Thanks to the reader who sent this in.
We’re only 10th on the list? That’s an insult. So fine, all you sunshine staters can take the trophy. We’ll just carry on paying six years’ median income for our lousy houses in our filled in swamp. Harrumph.
Phfft - 6 years median ?
San Diego is WELL over that now…
I wish it was just 6X median income…
I couldn’t care less about any of those locations. Does this mean the bubble is only going to pop in these speculator-driven markets, where everyone is buying vacant condos, and where no one wants to live?
6X is cheap. More like 16X in Bay Area, or maybe even 66X.
Ben,
I have a suggestion for discussion:
Some of us here are playing a double game with respect to supply&demand. When we read industry quotes about soft landing, we all yell: “it’s supply and demand, stupid! look at the inventory!”. But when we read about realtors suggesting houses being taken off the market, we yell: “it doesn’t matter! It’s the comps, stupid!”.
Well, to me this does not make sense. If supply is taken off the market, it should have the (almost exact) reverse effect of supply being put ON the market. The question is: is this impact big in both directions or small in both directions?

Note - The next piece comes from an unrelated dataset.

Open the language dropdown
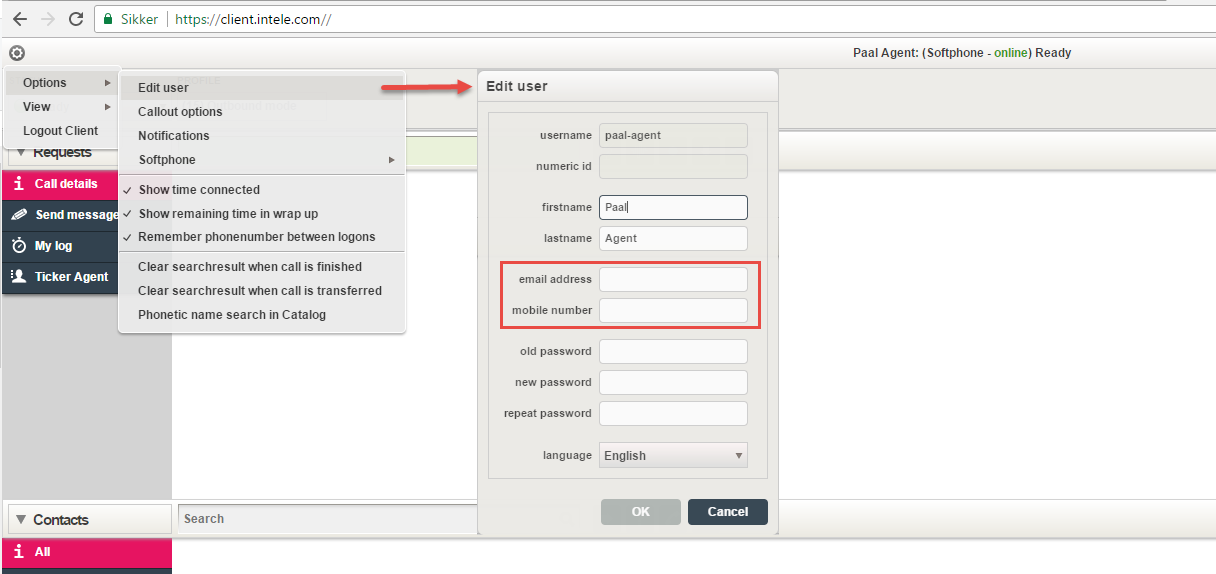1216x574 pixels. coord(673,456)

Well, there are various views about supply and demand. Some people believe that S&D dictates prices, econ 101. period. Others believe that prices are determined by what most people perceive as the value (which eventually amounts to comps). The latter view is all the more powerful when driven by psychology. Now when psychology is absent, the debate gets more interesting…
Back to S&D: I think that deep down there is “true supply” and “true demand”. That is to say, people who truly need to sell and people who truly need to buy. If we could find a way to measure such data, I believe that supply would outstrip demand by a far margin.
It’s more than that. Pretty soon it’ll be those that CAN AFFORD TO SELL at prevailing prices. Then, for those that can’t stay current and get foreclosed upon because they can’t sell… the ball really goes downhill in a hurry.
Those that wait will be rewarded. Those that wait longer will be rewarded even more…
There’s also a distinction between “people who want to buy” and “people who can afford to buy”. The only thing that has bridged this gap has been loosened credit standards - as signified by the fact that rents haven’t gone up (because rising rent truly requires tight supply and rising incomes - the fundamentals that have been incorrectly attributed to the housing bubble).
guys, i am including the “afford” in the “want to” so don’t worry about that. this is the reason i think prices will go to hell. I am more interested in thoughts about whether supply/demand really does determine prices.
“Nassau/Suffolk, N.Y., otherwise known as Long Island, this market is No. 2 in the country on real estate consultant John Burns’ list of locations facing a potential housing bubble. (Modesto, Calif., has the top spot.) Similarly, Fortune predicts a loss of about 6 percent in housing values over the next two years.”
Manhattan is behind Modesto. I guess it really is nicer out here in CA than NYC, as I have long suspected.
“The bigger they are, the harder they fall,…”
So even though it is No. 2 in terms of bubble potential, the Manhattan market crash may be a harder one than the Modesto market crash?
NYC isn’t LI.
Getstucco, I have the unique distinction of having grown up in Modesto (and I go back every year to see my family) but having moved to the NYC Metro area. I can unequivocally tell you that Modesto ranks FAR BEHIND NYC in every aspect bar none.
You mean to say the New York Philharmonic is better than the Modesto Symphony Orchestra??? And I guess New York has a higher murder rate, although Modesto might have more meth labs…
Is Modesto really supposed to be mentioned with NYC in the same sentence/paragraph/book?
““‘In markets that are well-overpriced, prices don’t really fall because people just won’t sell,’ he says. ‘The adjustment mechanism is skewed by people’s emotions getting involved. People will grit their teeth and hang on as long as they can to get the price they want.’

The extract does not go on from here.